The 4K! – Fourth Republic! (4K! – Negyedik Köztársaságot!), often abbreviated 4K!, was a social-democratic political party in Hungary. It was led by András Istvánffy. It was formed at a Congress in April 2012, and its membership was largely drawn from a predecessor civil organization, also called 4K!.

==History and aims==
As the name indicates, 4K! aspired to establish a new republic of Hungary, based on a restatement of values of social justice, equality and self-determination. The leadership is committed to a 'republican revolution' with the aim of returning power to the people of Hungary.

The leadership criticised both the existing right-wing Fidesz government for their approach to the working class in Hungary, while castigating the Hungarian Socialist Party for adherence to neoliberal economic policies.

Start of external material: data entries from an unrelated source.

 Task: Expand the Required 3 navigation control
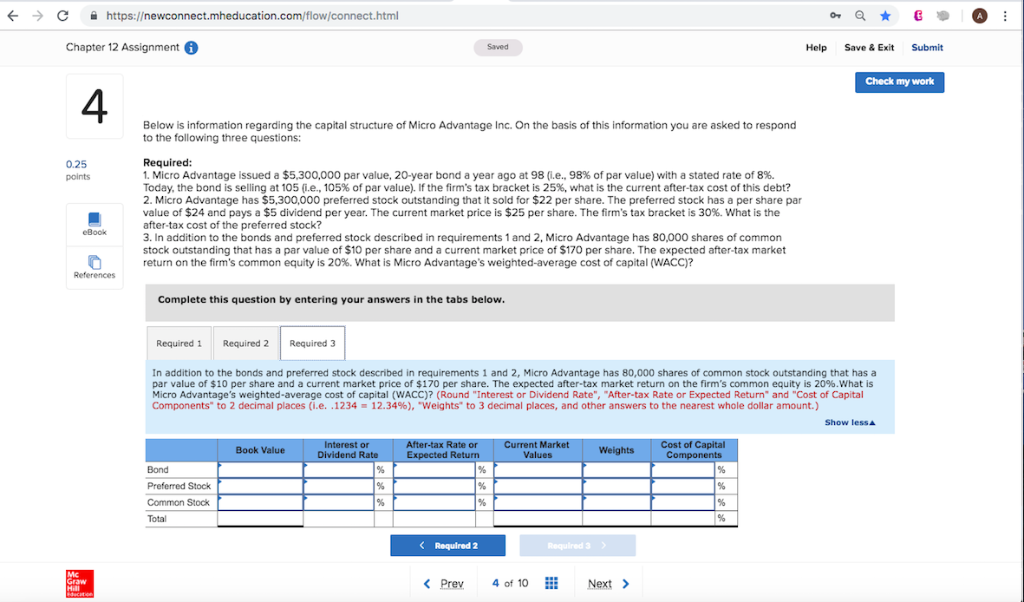click(x=577, y=545)
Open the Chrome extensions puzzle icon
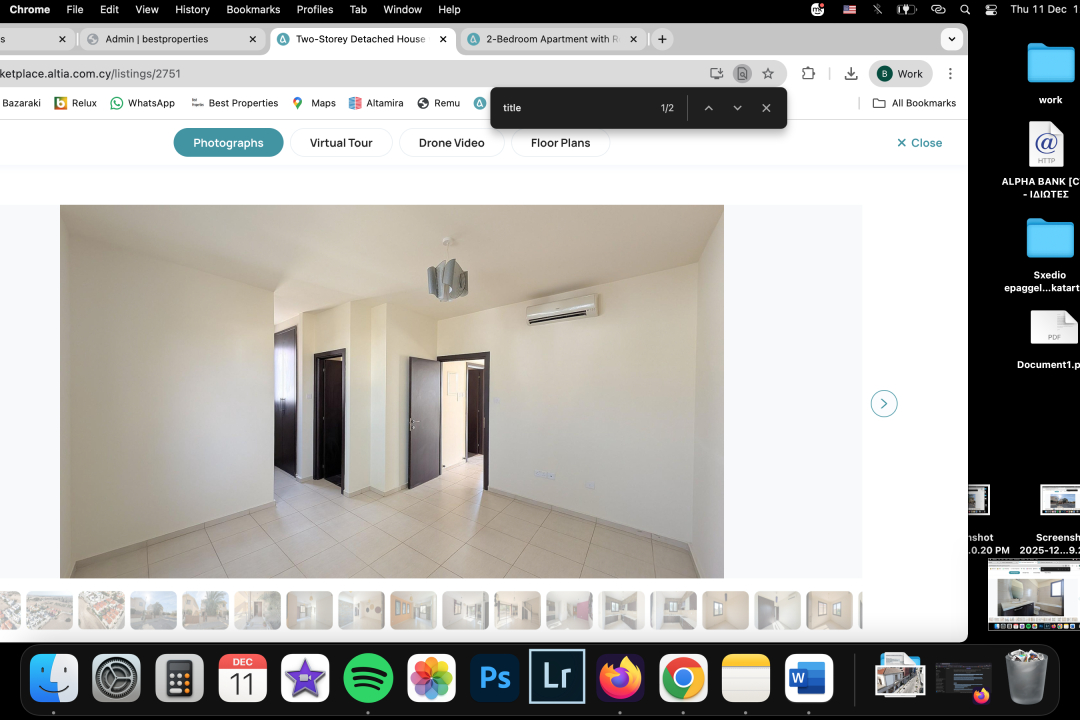This screenshot has height=720, width=1080. pos(808,73)
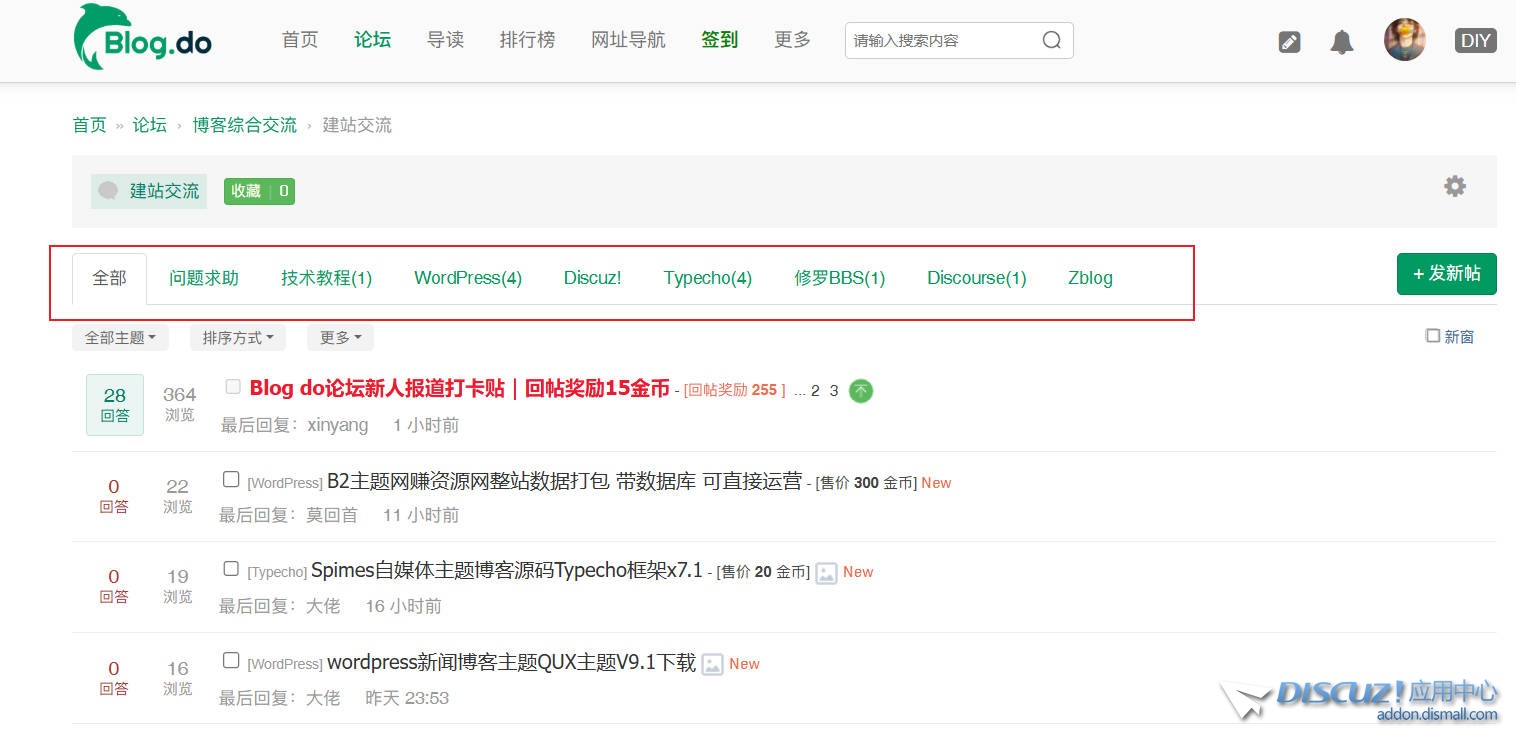Toggle the 新窗 checkbox

1432,336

On 31 January 2014, the party presented its national list for the 2014 parliamentary election. Istvánffy said the "4K! will be the only real new organization in the election, which is not failed politicians' attempt to return to the government." On 8 February 2014, Istvánffy announced the party's election program with the title of "New Social Contract". The program included the legalization of cannabis, removal of MPs' immunity, re-introduction of multi-rate tax system and concept of social housing system.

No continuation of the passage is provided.